KUTIPAN TEKS:
►

Thursday, January 17, 2008

ANTARA SOEHARTO, PAK HARTO, DAN MANTAN PRESIDEN SOEHARTO


Dunia mengenal nama Soeharto sebagai salah satu presiden yang cukup lama berkuasa di sebuah negara. Di Afrika, juga dikenal presiden Ganssingbe Eyadema yang menjabat sebagai Presiden Togo setelah mengambil alih kekuasaan melalui kudeta pada 1967, dan masih memenangkan pemilu di tahun 2003 (Koran Tempo, Senin, 7 Februari 2005).
Soeharto yang juga biasa dipanggil Pak Harto, begitu dikenal dan disegani sebagai orang nomor satu di republik ini. Terlepas dari kebijakan dan trik-trik politik yang dijalankan pemerintahannya waktu itu, sebagian besar tentunya kita tahu dan sangat mengenal senyumnya yang khas, dan gaya bahasanya dengan idiolek tersendiri, misalnya penggunaan akhiran –ken, penggunaan kata “daripada” yang seringkali tidak tepat dalam penempatannya.

Mari kita cermati saja apa yang sekarang ini terjadi ditengah santernya pemberitaan mengenai sakitnya sang jendral besar itu. Banyak media seperti tidak mempunyai keseragaman dan konsistensi dalam menulis atau memberitakan tentang sang mantan presiden itu. Hal ini bisa dilihat dari media televisi misalnya. Ketika presenter membaca berita utama yang berjudul “Sakitnya Soeharto”, si reporter yang terjun di lapangan melaporkan dengan berulang kali mengatakan, “Pak Harto”. Tapi, ketika terjadi dialog antara presenter dengan reporter, si presenter akan mengikuti sang reporter dengan mengatakan, “Reporter… bagaimana keadaan Pak Harto sampai saat ini?”

◄

BARIS YANG DIBERIKAN:
►

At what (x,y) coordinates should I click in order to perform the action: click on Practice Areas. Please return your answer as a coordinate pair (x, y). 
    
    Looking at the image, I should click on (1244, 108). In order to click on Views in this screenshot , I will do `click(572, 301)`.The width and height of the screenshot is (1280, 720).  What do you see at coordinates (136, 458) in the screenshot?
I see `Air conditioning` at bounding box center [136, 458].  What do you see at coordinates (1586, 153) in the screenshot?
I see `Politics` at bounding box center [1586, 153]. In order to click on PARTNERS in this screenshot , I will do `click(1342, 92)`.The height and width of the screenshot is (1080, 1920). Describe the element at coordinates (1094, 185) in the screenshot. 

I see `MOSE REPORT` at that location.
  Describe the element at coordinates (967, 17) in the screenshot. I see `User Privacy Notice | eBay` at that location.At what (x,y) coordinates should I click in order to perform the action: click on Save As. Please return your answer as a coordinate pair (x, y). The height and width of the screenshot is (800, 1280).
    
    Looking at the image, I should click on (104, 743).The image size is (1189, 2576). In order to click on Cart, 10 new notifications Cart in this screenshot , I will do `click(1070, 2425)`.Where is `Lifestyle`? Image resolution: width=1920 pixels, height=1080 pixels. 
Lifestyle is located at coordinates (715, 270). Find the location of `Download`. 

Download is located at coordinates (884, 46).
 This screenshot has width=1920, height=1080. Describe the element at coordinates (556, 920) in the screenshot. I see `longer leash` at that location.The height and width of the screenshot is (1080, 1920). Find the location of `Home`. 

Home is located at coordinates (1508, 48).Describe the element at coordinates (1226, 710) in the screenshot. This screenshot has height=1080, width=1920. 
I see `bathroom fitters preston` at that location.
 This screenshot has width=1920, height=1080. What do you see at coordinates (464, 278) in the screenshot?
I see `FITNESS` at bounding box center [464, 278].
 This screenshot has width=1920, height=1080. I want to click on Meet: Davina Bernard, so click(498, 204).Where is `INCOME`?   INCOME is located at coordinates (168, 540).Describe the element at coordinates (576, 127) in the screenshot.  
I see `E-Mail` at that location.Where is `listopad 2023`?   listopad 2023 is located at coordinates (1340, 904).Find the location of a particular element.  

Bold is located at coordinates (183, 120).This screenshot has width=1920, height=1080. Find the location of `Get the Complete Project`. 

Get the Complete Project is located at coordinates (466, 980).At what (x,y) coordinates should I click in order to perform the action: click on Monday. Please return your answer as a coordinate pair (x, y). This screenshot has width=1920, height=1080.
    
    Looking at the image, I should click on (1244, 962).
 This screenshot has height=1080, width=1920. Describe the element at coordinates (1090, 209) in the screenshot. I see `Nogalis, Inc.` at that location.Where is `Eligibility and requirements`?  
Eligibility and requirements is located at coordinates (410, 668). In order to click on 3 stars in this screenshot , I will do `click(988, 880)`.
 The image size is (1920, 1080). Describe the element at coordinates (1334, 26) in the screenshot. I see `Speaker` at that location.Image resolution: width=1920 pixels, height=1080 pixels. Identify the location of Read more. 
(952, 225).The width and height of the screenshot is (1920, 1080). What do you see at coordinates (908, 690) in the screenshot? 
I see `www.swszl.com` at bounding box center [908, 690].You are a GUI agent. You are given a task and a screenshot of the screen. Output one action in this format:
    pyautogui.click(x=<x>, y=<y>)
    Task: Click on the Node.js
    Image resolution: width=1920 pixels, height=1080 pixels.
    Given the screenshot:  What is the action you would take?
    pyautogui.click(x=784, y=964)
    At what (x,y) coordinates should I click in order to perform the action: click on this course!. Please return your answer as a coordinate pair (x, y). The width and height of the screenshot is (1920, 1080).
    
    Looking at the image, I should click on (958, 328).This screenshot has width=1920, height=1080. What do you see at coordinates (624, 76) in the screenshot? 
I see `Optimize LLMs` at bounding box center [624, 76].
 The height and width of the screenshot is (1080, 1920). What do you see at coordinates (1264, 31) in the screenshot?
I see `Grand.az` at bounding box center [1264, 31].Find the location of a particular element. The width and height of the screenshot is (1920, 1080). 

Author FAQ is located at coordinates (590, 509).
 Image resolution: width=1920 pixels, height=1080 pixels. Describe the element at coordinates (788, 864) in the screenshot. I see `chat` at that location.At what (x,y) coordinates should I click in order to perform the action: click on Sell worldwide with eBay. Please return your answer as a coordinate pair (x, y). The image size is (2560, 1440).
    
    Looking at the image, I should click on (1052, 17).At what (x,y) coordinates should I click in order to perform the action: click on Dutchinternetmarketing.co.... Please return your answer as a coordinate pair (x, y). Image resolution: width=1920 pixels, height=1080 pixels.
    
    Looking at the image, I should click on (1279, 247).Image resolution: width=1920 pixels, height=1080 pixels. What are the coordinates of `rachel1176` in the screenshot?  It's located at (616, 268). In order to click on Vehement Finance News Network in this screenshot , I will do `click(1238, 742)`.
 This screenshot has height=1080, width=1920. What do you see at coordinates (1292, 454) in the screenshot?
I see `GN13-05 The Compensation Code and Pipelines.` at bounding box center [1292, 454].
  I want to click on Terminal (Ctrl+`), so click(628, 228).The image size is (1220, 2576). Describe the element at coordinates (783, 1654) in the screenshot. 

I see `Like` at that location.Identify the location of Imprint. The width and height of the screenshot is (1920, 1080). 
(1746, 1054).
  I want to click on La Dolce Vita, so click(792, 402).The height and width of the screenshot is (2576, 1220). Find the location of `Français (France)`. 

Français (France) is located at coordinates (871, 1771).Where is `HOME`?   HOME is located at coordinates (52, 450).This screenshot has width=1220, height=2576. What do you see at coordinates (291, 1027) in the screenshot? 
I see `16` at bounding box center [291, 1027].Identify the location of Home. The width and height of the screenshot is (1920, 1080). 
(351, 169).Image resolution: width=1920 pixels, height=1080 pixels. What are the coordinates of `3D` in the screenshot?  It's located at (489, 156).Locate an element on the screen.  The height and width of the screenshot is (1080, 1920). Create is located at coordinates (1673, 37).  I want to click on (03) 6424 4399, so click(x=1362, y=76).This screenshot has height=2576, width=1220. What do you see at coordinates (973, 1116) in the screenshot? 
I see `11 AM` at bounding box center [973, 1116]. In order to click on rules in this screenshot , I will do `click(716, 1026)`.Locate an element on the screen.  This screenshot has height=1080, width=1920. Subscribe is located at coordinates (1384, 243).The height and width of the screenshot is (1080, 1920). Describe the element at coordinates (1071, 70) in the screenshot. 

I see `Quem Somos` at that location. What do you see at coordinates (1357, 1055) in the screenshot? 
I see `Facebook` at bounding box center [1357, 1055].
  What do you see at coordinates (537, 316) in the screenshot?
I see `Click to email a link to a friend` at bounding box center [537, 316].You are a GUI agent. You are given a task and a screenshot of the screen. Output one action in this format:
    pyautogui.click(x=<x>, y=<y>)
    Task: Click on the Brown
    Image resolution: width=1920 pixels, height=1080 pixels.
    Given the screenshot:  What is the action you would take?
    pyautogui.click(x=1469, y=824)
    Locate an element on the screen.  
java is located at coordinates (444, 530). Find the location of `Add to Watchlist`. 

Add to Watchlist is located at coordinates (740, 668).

◄

PETUNJUK TUGAS:
Tentukan apakah setiap pernyataan berikut sesuai dengan kutipan teks di atas. Jawab ya atau tidak, lalu kutip persis kata-kata penentunya dari kutipan teks.
1. Eyadema menjadi Presiden Togo setelah merebut kekuasaan lewat kudeta pada 1967.
2. Eyadema kalah dalam pemilu tahun 2003.
3. Saat berdialog dengan reporter, presenter televisi tetap memakai sebutan yang berbeda dari sebutan reporter.

JAWABAN LATIHAN:
1. Ya: "mengambil alih kekuasaan melalui kudeta pada 1967"
2. Tidak: "masih memenangkan pemilu di tahun 2003"
3. Tidak: "si presenter akan mengikuti sang reporter"